▽
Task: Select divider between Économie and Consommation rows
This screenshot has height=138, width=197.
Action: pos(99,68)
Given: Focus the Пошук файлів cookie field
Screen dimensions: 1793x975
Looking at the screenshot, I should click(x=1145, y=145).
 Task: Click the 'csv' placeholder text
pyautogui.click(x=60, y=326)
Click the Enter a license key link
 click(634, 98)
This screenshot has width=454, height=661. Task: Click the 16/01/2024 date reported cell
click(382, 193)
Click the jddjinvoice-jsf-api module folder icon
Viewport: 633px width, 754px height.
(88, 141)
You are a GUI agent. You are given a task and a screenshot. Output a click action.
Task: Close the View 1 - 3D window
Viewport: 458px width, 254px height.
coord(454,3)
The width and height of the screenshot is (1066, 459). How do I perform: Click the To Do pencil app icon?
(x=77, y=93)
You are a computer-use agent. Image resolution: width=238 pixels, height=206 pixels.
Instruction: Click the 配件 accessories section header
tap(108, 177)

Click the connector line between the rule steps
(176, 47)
△
▽
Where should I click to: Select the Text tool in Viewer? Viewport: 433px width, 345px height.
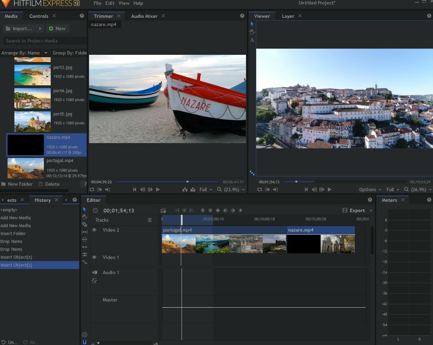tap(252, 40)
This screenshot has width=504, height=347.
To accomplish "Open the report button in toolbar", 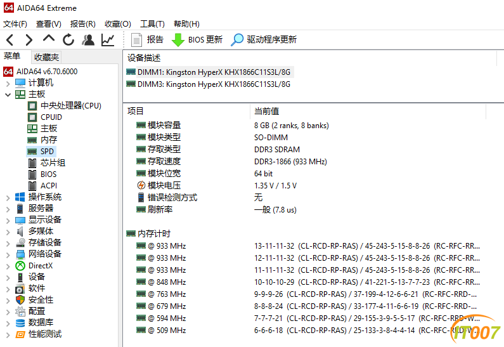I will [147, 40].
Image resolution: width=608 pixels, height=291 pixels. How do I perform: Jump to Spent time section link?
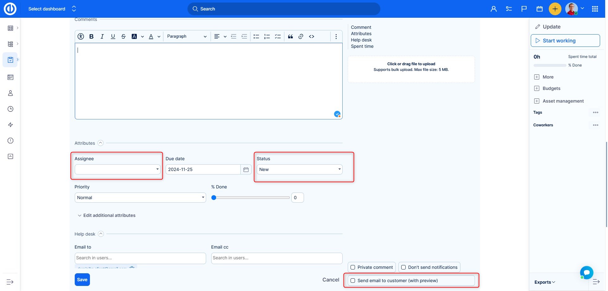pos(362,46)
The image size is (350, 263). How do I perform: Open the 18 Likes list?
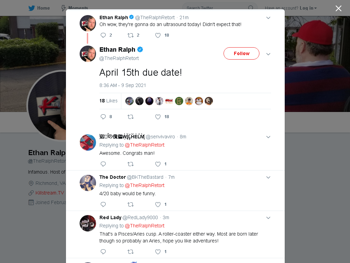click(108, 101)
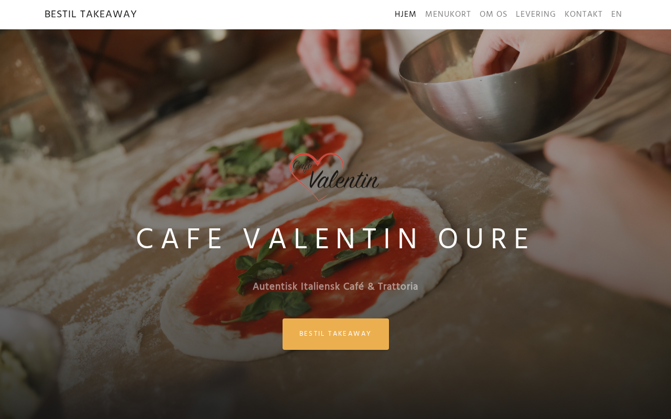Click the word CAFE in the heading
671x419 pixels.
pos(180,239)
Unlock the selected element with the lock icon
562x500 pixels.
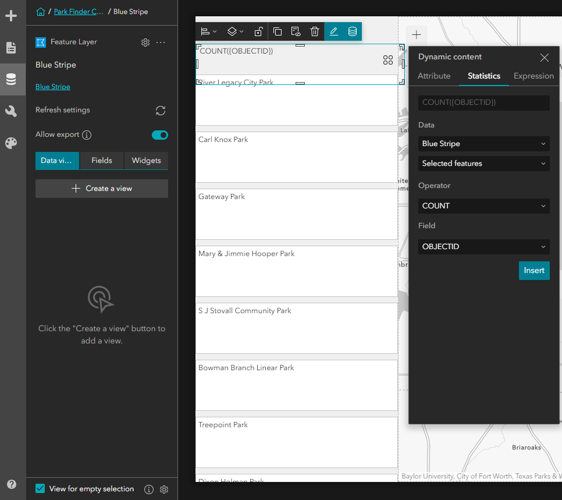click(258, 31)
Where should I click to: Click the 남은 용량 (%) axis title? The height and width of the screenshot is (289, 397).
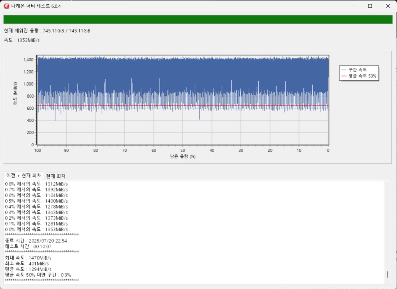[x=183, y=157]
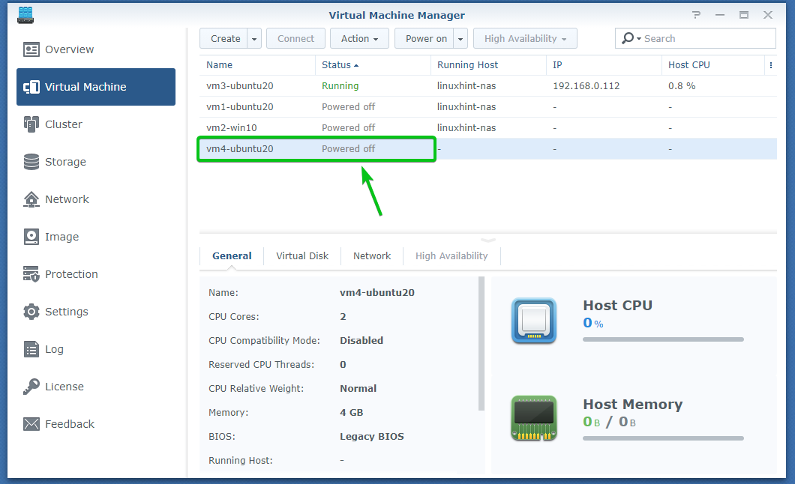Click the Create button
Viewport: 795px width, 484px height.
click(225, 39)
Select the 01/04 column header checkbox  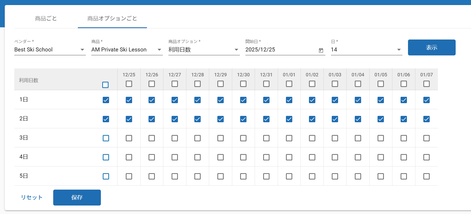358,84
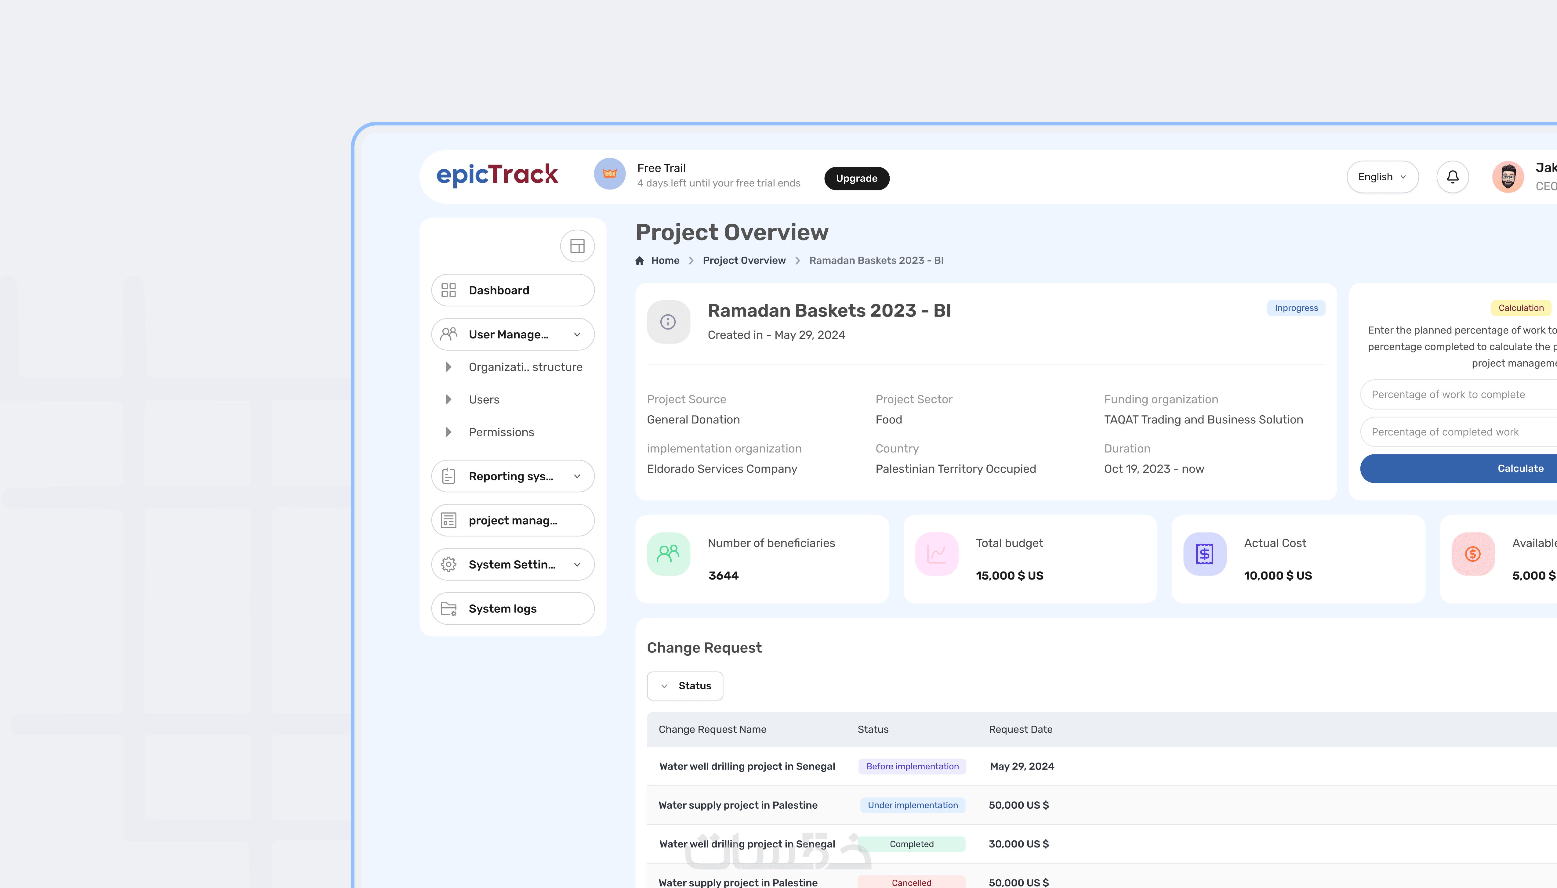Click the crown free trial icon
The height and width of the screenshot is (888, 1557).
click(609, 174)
△
**PROBLEM TO SOLVE:**
Reproduce the data above verbatim, starting at the line containing "Task: Select divider" and ending at the line containing "pyautogui.click(x=60, y=326)".

**SOLUTION TO THE EXERCISE:**
Task: Select divider between Économie and Consommation rows
This screenshot has height=138, width=197.
Action: pos(99,68)
Given: Focus the Пошук файлів cookie field
Screen dimensions: 1793x975
Looking at the screenshot, I should click(x=1145, y=145).
 Task: Click the 'csv' placeholder text
pyautogui.click(x=60, y=326)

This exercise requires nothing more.